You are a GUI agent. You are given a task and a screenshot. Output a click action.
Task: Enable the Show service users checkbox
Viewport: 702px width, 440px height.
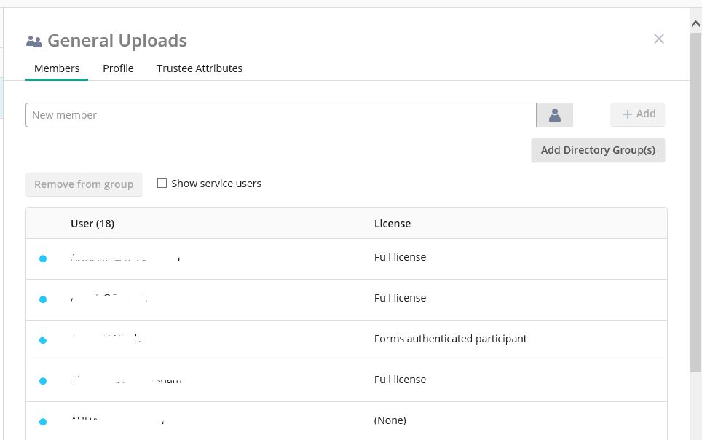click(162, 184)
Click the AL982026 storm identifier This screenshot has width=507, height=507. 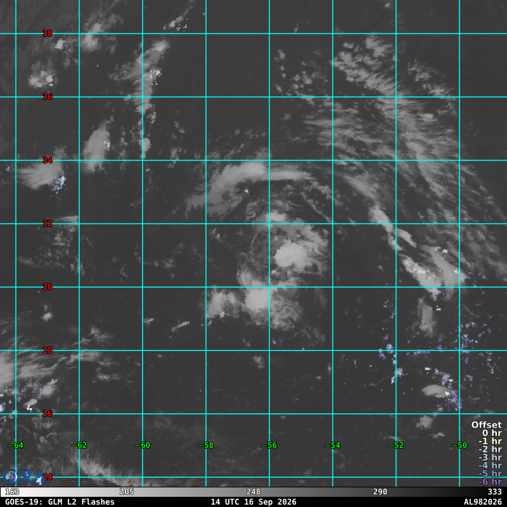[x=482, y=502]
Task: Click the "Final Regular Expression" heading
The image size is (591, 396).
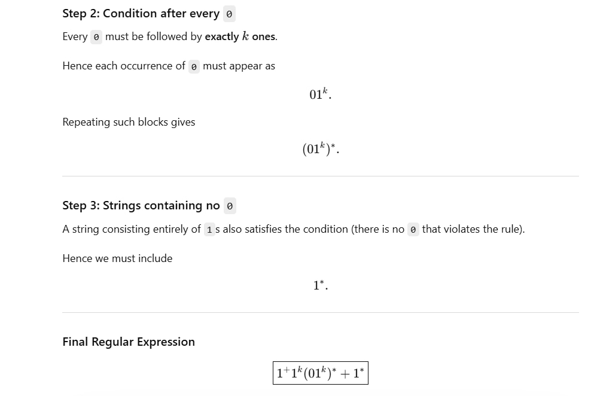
....
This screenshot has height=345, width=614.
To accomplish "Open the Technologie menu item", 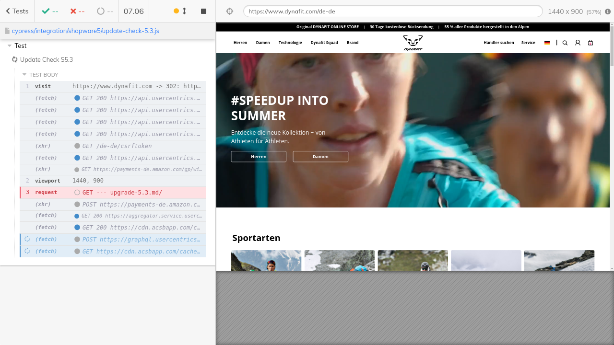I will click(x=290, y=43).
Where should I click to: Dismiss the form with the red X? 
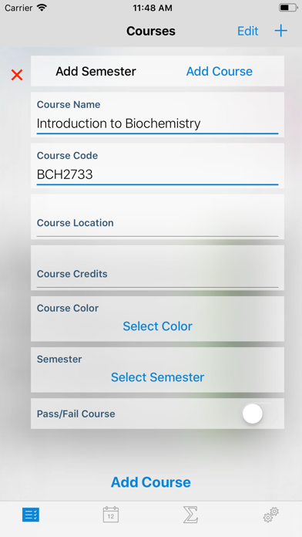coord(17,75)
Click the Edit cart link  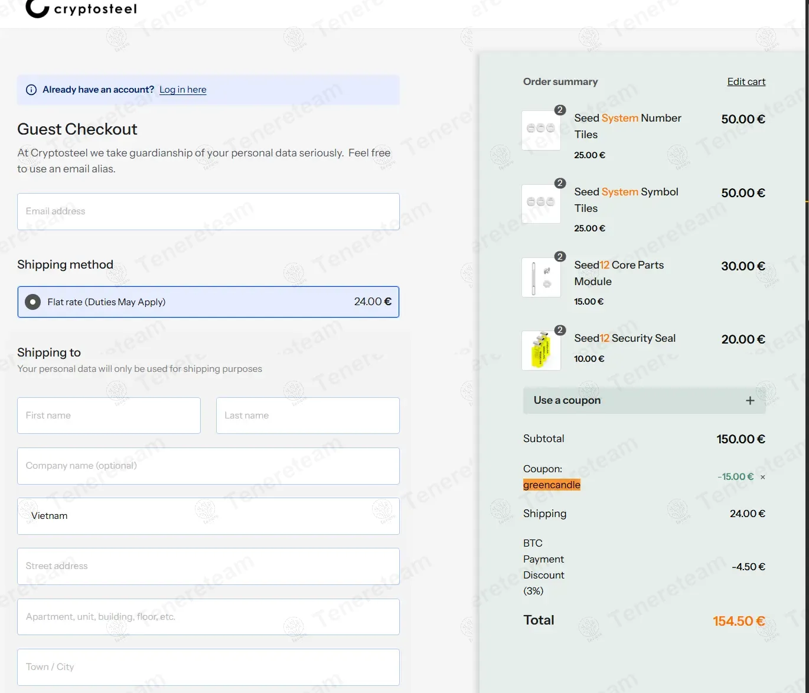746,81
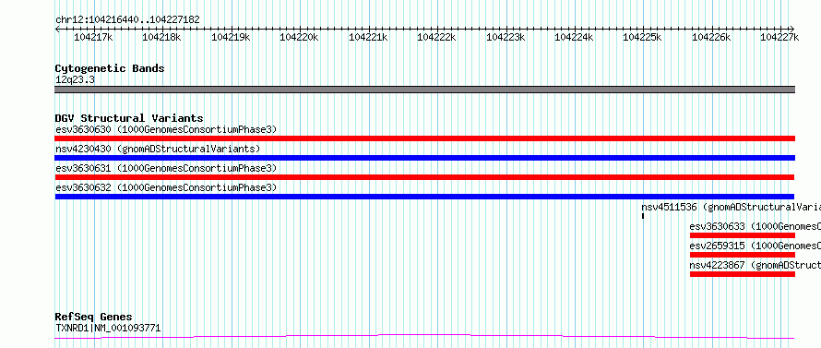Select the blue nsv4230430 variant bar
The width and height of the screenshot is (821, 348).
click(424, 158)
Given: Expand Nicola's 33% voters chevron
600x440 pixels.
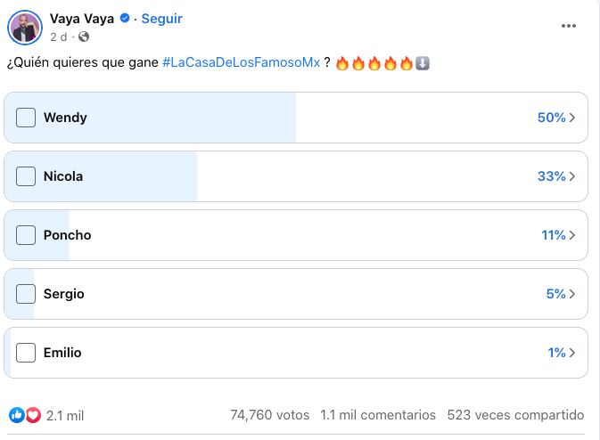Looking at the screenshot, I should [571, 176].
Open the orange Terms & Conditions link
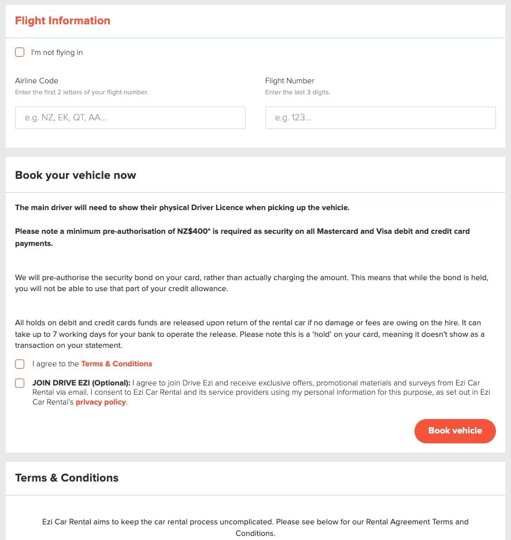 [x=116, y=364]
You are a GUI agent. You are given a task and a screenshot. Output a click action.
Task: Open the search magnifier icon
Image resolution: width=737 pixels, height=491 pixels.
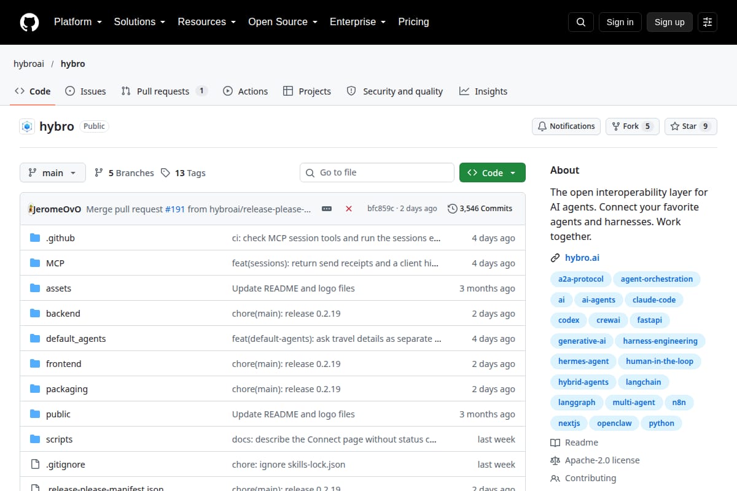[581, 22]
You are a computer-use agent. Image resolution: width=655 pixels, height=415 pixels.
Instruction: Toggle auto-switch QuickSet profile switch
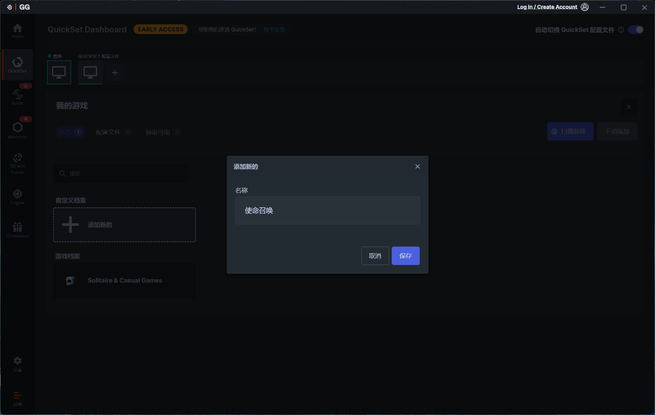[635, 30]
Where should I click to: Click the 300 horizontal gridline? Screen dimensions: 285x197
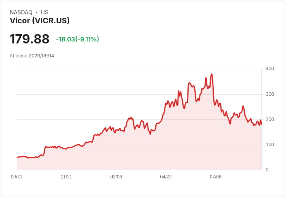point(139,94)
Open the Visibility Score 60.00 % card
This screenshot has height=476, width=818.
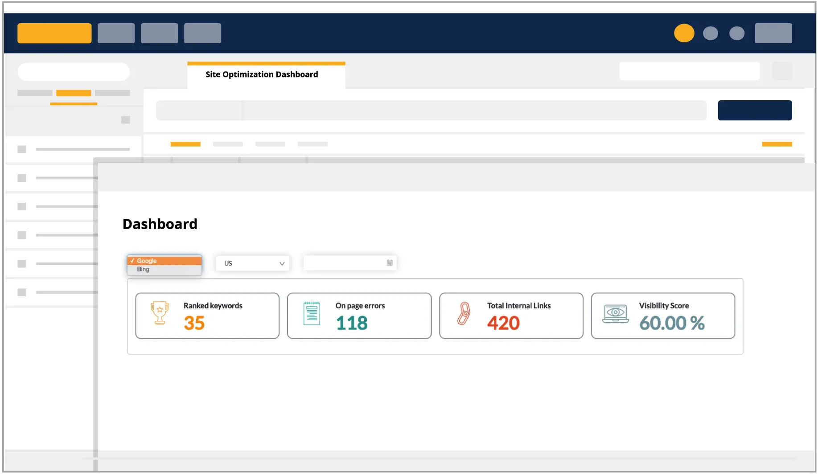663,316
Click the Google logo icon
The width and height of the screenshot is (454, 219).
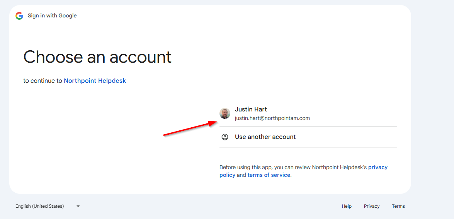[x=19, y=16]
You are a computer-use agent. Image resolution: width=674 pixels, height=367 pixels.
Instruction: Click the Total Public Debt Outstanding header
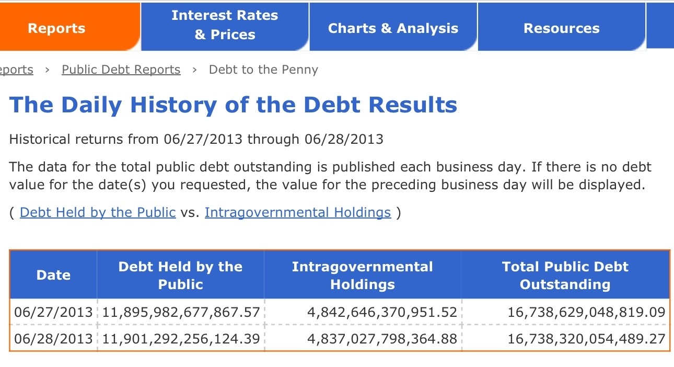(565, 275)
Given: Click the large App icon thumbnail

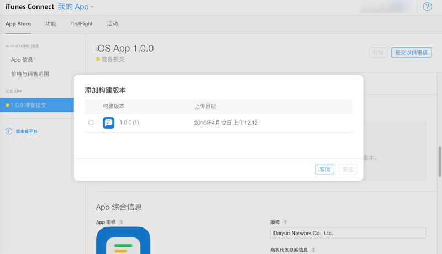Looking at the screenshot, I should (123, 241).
....
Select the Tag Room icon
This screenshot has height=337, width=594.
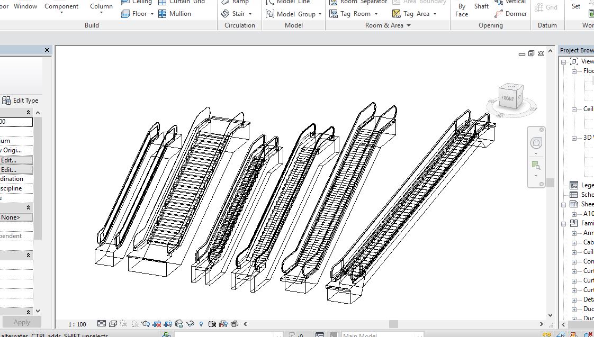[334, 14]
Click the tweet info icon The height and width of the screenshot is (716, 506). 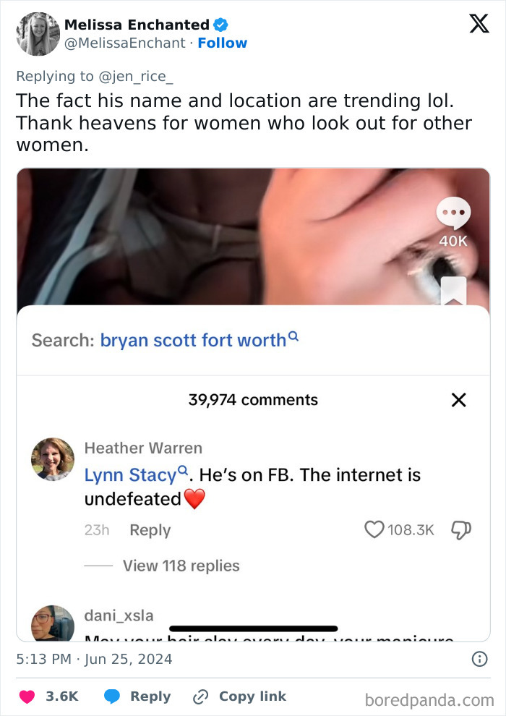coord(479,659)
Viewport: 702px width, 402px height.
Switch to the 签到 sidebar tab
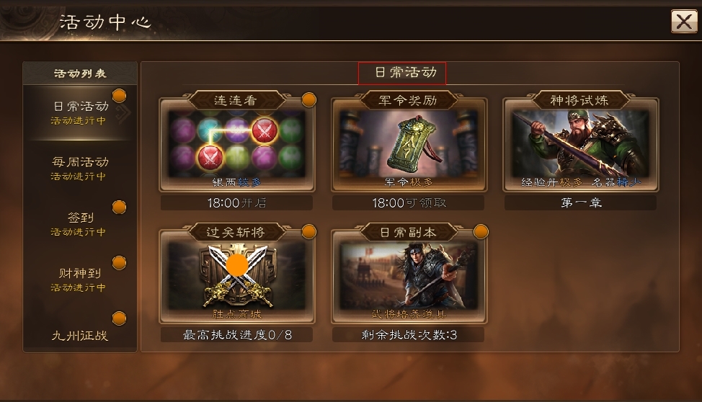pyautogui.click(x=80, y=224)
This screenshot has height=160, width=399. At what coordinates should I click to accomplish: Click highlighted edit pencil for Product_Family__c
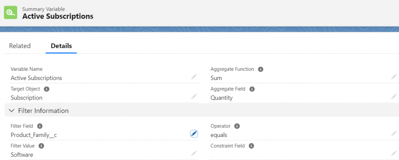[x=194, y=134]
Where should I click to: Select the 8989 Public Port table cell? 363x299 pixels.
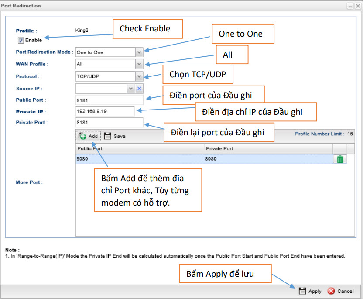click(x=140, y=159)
....
### Required action:
Using the listing above, state the count of lines that include "computer" and nothing else.

### Response area:
2